PASSAGE FOR REVIEW:
»»
Onion / Bacon / Thyme / Tomato / Cinnamon / Salted Mozzarella / Crust

Slice the better part of a medium onion into rings. Cook in some EVOO over medium to medium high while you cut some bacon. (Tip: I never really cook bacon to eat on its own: I use it as an enhancer. So instead of taking a few strips and chopping them up, I slice through the whole of the pack, and freeze the rest for the next time I’ll do the same thing. If that wasn’t clear enough, I cut a little bit off of every strip, and save a few knife strokes, and that makes me feel efficient, professional, and organized.)

Add a nice fragrant amount of thyme to the onions. Don’t skip the thyme; it’s important. Add the bacon and cook until no longer raw, yet still soft. (If you like your bacon crisp, you’ll still have a chance to crisp it in the oven, which, oh yeah, should be heating to 450. Or whatever temp your crust specifies.)

While this is happening, put some crushed tomatoes or chopped tomatoes or whole peeled tomatoes that you will smush with a spoon a lot, into a small sauce pan. Sprinkle a bit of cinnamon in there. Simmer and add nothing else.

Spread a bit of oil around the bottom of a baking sheet (the kind with tiny walls; I am afraid of the kind without tiny walls). Or at least, that’s what I used to do, before I threw out my filthy and warped tiny-walled baking sheet because I refused to move a baking sheet that was in such terrible condition. And now, Target only sells the scary flat kind. So without the proper pan, I look to the pizza stone, then clutch my head because it demands to be washed and completely dried before its first use, which would take a long time to wait for when one is already preheating the oven. Then, one must preheat the stone for hours and hours in the oven while one realizes that they don’t own a damn a pizza peel with which to use it.

Pizza stone, if you worked for me, I would fire you for your inefficiencies.
««
INFORMATION SUPPLIED:
»»
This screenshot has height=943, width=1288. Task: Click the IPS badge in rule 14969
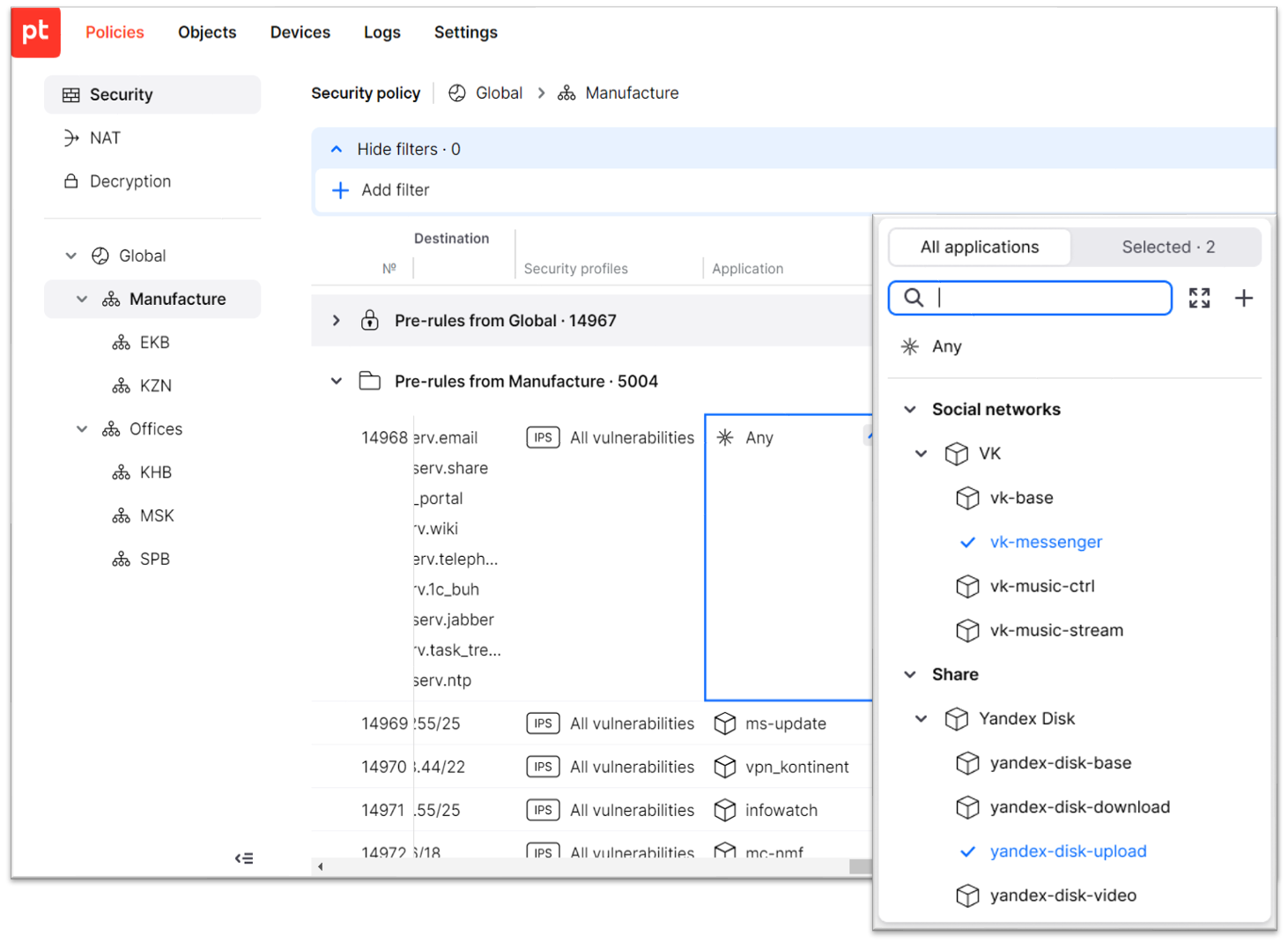tap(543, 724)
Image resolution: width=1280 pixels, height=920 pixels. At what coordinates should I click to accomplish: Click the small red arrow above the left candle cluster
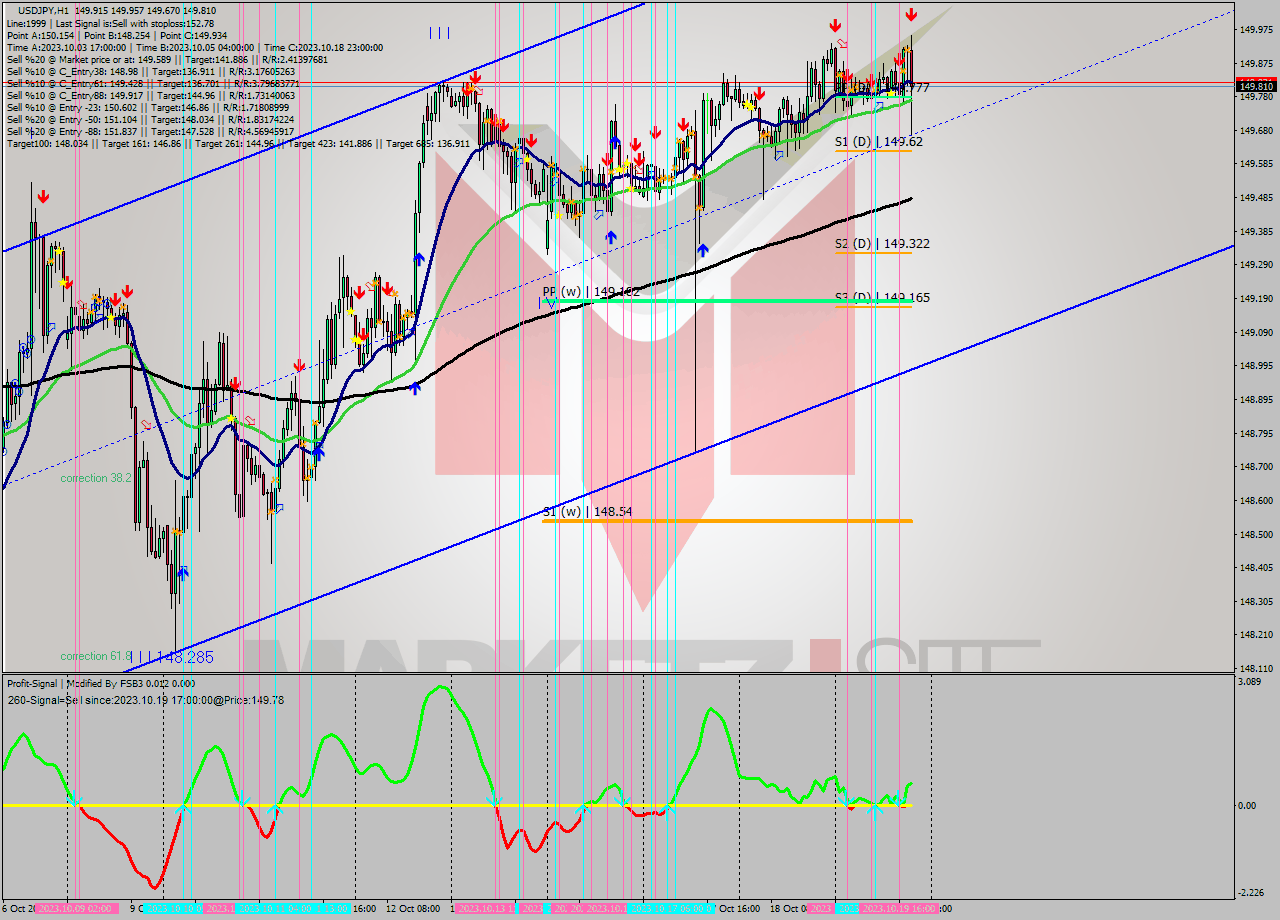[x=42, y=197]
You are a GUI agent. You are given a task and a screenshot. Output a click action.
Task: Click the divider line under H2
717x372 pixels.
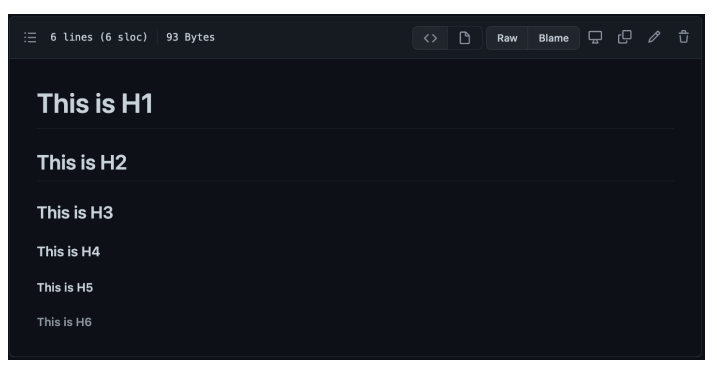pos(355,181)
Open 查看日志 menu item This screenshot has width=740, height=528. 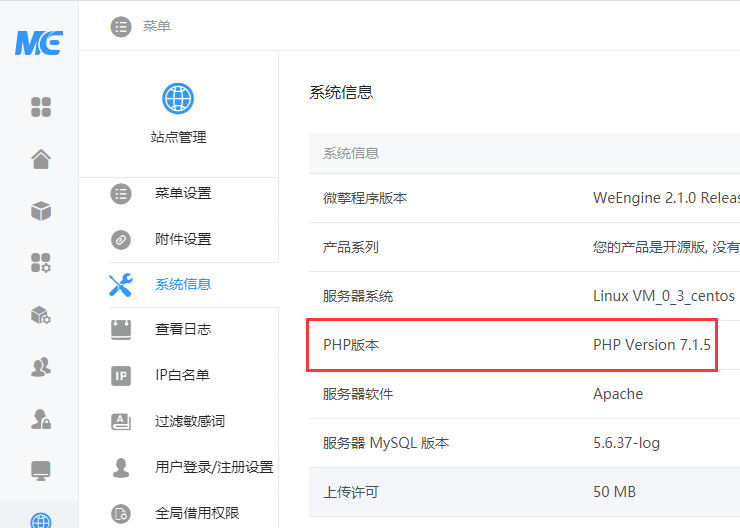click(183, 329)
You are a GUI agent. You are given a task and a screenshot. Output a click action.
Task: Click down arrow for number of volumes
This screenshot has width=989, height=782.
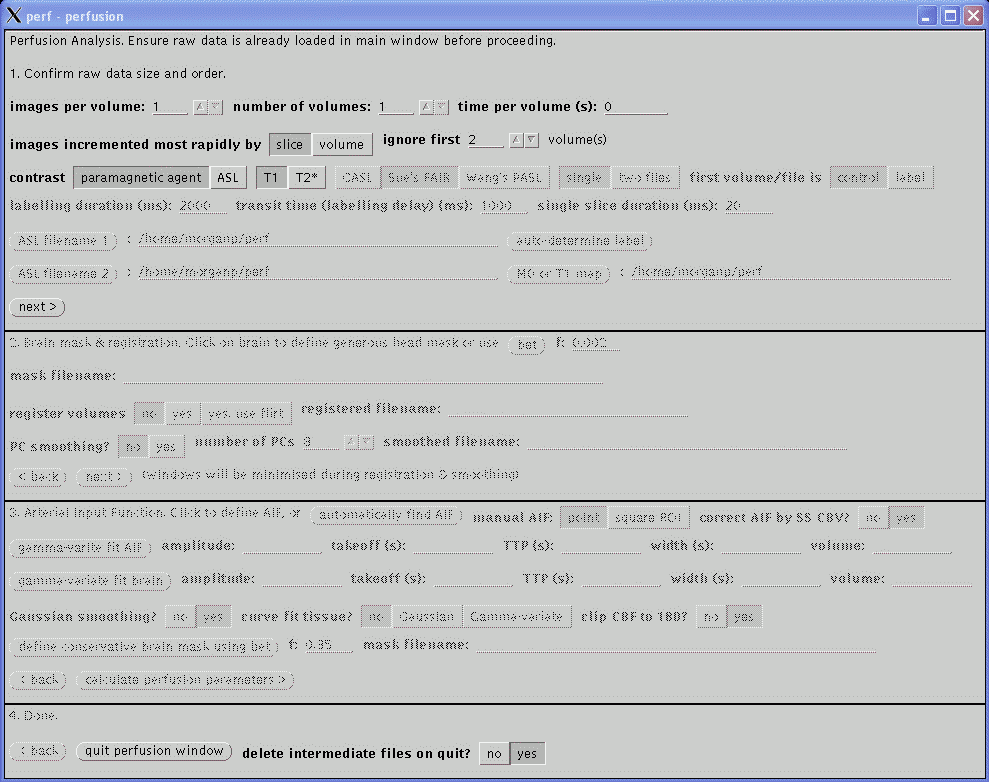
««
QUESTIONS:
**a)** According to the pizza recipe, to what temperature should the oven be heating?
**b)** Copy the part of the pizza recipe starting with "Add a nice fragrant" and going on through "add nothing else.".

ANSWERS BY TASK:
**a)** 450, or whatever temperature the crust specifies.

**b)**
Add a nice fragrant amount of thyme to the onions. Don’t skip the thyme; it’s important. Add the bacon and cook until no longer raw, yet still soft. (If you like your bacon crisp, you’ll still have a chance to crisp it in the oven, which, oh yeah, should be heating to 450. Or whatever temp your crust specifies.)

While this is happening, put some crushed tomatoes or chopped tomatoes or whole peeled tomatoes that you will smush with a spoon a lot, into a small sauce pan. Sprinkle a bit of cinnamon in there. Simmer and add nothing else.